Where in the records does the word "accomplish" appear? Copy each line that holds it.

PROVIDED DATA section start

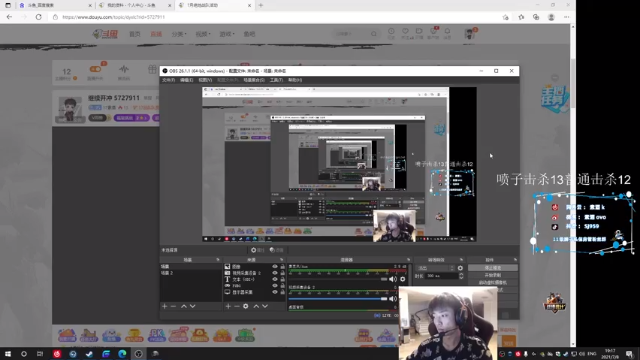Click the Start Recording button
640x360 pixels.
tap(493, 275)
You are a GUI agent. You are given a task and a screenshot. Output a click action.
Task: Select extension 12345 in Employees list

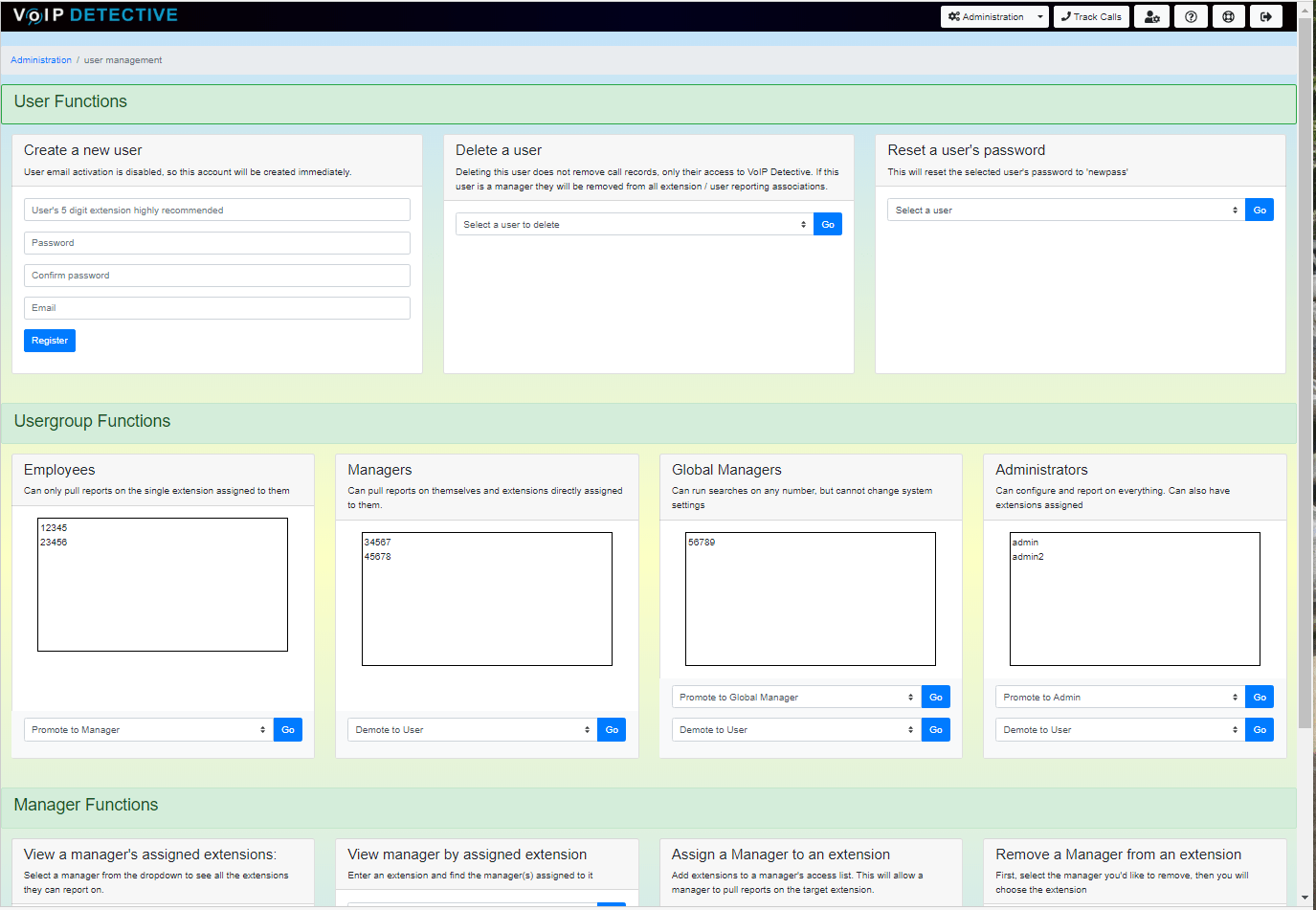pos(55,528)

PROVIDED DATA section end
PROVIDED DATA section start

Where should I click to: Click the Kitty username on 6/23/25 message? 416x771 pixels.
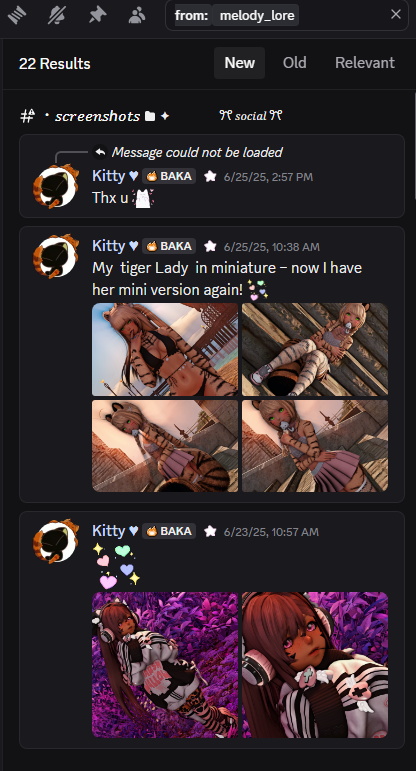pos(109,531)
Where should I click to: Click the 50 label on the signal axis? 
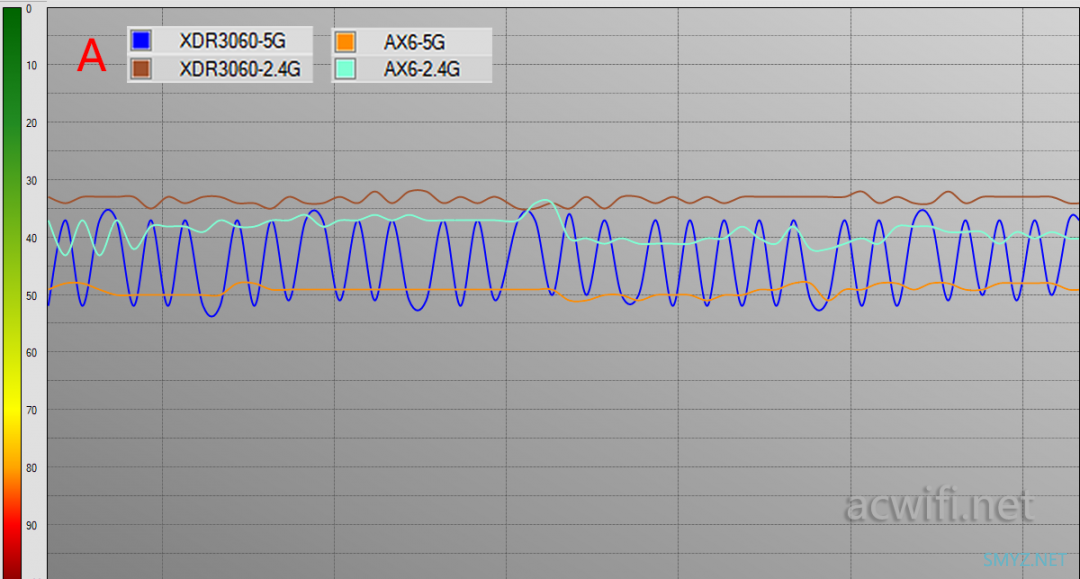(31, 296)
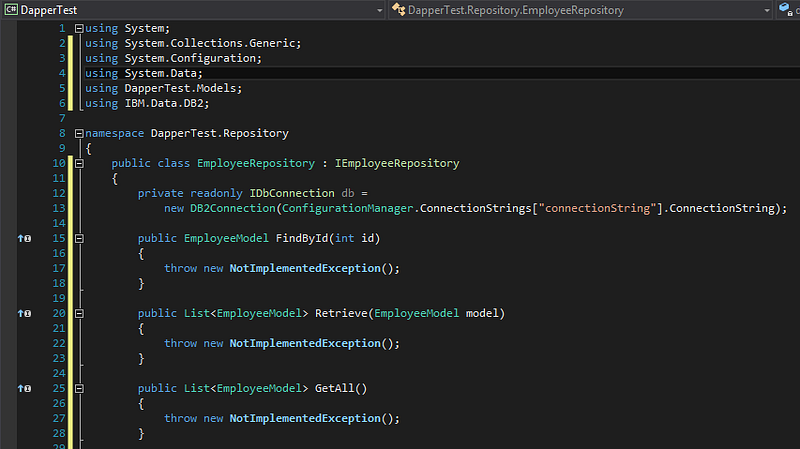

PROVIDED DATA section end
PROVIDED DATA section start

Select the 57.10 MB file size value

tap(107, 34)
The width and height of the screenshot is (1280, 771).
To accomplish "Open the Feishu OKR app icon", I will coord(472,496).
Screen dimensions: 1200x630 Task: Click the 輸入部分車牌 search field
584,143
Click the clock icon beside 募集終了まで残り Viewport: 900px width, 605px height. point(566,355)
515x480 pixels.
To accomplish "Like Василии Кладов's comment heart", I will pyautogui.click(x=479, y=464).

PROVIDED DATA section end

▶ REPLY TO THE TASK
To accomplish "Open the Feishu OKR app icon", I will coord(472,496).
To accomplish "Like Василии Кладов's comment heart", I will pyautogui.click(x=479, y=464).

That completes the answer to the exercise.